Fiction
Peter Matthiessen, Shadow Country (Modern Library)
Nonfiction
Annette Gordon-Reed, The Hemingses of Monticello (W.W. Norton & Company)
Young People’s Literature
Judy Blundell, What I Saw and How I Lied (Scholastic)
Poetry
Mark Doty, Fire to Fire: New and Collected Poems (HarperCollins).
We started sales tracking the winners online as soon as they were announced last night. (Amazon is the first column; BN.com the second):
Mathiessen
Start: 1,321 1,416
Now: 265 92
Gordon-Reed
Start: 1,100 1,282
Now: 317 167
Doty
Start: 51,418 38,416
Now: 3,391 40,790
Blundell
Start: 23,200 63,008
Now: 3,378 50,756
Some quotes from the coverage:
Gordon-Reed: “It’s sort of wonderful to have the book come out at this time. People ask me if I planned it this way; I didn’t. All of America — we’re on a great journey now and I look forward to the years to come.”

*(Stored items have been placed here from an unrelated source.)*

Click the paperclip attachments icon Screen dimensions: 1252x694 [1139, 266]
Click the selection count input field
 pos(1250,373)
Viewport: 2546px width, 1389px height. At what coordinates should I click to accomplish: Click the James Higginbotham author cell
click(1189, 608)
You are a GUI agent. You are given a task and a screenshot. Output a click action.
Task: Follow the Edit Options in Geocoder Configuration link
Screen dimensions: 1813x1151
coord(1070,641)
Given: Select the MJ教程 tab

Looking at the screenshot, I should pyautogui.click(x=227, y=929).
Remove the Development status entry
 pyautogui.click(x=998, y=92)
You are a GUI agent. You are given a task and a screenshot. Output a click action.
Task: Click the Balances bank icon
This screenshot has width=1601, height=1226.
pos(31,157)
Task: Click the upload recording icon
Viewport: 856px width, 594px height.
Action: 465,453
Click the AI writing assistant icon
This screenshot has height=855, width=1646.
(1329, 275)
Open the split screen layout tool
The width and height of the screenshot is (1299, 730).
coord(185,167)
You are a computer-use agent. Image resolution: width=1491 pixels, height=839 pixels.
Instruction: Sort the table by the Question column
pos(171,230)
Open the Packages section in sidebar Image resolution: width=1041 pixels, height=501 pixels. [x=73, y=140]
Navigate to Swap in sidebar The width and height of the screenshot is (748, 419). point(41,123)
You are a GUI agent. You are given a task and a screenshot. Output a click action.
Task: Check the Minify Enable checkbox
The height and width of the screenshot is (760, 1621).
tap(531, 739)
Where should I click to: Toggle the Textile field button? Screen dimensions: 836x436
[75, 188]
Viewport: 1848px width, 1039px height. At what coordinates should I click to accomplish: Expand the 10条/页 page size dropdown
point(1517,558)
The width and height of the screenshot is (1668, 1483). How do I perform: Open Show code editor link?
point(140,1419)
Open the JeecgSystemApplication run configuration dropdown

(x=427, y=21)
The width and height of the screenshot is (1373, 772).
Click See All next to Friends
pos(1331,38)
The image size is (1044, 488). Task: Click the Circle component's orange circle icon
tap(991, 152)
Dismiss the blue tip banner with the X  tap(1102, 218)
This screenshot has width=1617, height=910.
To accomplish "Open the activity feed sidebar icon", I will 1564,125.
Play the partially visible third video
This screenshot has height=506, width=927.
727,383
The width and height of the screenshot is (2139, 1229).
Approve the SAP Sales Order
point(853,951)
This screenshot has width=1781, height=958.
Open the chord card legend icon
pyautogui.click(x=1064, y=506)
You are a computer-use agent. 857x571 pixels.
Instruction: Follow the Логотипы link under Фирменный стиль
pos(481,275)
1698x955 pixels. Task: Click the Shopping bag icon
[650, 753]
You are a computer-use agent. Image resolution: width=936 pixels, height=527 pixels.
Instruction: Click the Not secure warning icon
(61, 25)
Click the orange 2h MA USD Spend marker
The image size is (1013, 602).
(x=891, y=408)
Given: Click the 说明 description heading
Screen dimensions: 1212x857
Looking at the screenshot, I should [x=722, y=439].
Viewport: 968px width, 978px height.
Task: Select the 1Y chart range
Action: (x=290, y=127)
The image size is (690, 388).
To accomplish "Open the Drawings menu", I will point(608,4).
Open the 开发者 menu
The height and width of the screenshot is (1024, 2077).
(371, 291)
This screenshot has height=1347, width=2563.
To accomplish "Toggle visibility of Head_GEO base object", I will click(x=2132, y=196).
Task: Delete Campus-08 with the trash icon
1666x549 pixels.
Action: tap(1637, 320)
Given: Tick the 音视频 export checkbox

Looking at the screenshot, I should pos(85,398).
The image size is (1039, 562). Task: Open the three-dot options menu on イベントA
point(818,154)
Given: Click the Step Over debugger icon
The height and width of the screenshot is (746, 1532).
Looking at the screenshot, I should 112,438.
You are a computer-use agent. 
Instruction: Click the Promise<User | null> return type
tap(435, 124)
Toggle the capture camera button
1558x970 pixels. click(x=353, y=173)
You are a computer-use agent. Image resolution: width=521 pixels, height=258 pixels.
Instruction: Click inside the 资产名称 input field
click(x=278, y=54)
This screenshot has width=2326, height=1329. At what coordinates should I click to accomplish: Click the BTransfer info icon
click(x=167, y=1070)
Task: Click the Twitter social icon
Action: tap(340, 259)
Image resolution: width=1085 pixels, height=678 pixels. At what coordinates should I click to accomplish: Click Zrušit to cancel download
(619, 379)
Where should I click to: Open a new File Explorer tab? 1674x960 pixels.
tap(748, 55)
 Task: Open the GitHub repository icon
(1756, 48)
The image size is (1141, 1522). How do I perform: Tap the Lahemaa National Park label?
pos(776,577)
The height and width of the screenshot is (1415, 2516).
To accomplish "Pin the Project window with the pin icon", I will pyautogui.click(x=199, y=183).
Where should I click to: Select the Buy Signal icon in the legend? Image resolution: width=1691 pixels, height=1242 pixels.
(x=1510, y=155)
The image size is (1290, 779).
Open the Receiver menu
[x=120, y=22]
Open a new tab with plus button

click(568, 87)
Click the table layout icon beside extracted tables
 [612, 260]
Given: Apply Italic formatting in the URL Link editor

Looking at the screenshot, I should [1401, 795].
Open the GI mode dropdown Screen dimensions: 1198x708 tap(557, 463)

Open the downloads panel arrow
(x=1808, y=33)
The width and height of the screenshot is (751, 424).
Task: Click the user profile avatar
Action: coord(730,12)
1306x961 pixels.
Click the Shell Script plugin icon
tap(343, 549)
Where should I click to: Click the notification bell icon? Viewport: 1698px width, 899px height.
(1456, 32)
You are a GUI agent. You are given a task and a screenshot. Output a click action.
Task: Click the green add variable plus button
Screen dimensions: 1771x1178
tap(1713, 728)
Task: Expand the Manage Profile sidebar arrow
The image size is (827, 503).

Matthiessen: “I’ve had a hard time over the years persuading people that fiction was my natural thing.”
NYT
“This book was quite a trial for everybody, including me,” Matthiessen said. “It took me 30 years to pull together.” He hadn’t prepared any remarks, he said, because he worried what he’d do with that “pathetic little speech” in his pocket if he didn’t win.
Washington Post
Matthiessen, the only winner not to mention Obama in his speech that evening, went along with the mood of renewal. “Years ago, I was nominated for the fiction award for a novel called At Play in the Fields of the Lord. ‘Oh, you’ll be back,’ people said. I want to tell those guys, I’m back, and [this year’s finalists] are going to be back, too. I just hope it doesn’t take 43 years, like me.”